_Required work_
In the part of the records that opens with the line containing "Open the 10 / 页 page size dropdown" and closes with the line containing "tap(1027, 405)", swap "dropdown" for "menu". Give back only those lines, with nothing else changed.

_Raw records_
— START —
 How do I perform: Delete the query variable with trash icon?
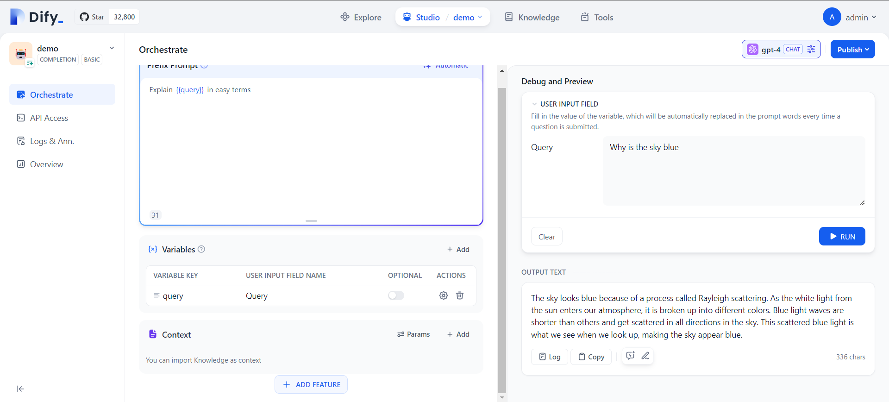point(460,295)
— END —
— START —
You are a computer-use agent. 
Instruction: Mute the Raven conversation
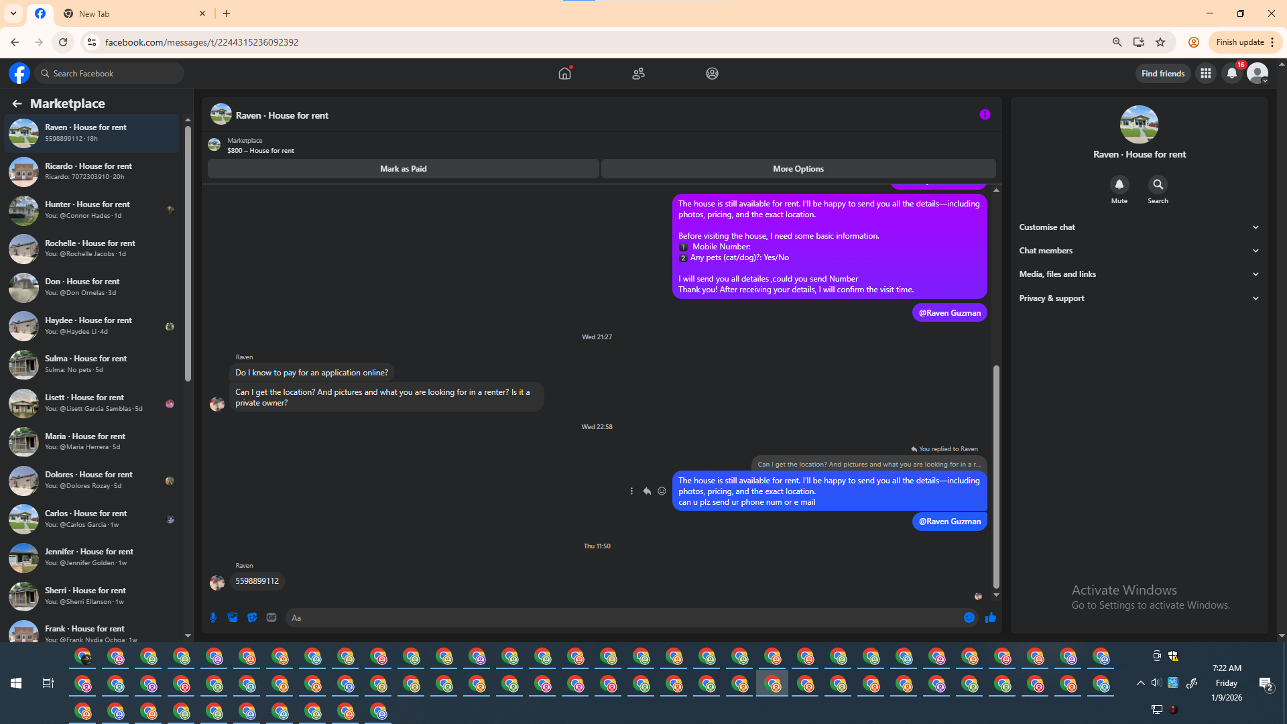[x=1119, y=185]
— END —
— START —
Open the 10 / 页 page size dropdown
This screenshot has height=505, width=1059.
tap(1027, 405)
— END —
_Exercise output_
Open the 10 / 页 page size menu
This screenshot has height=505, width=1059.
tap(1027, 405)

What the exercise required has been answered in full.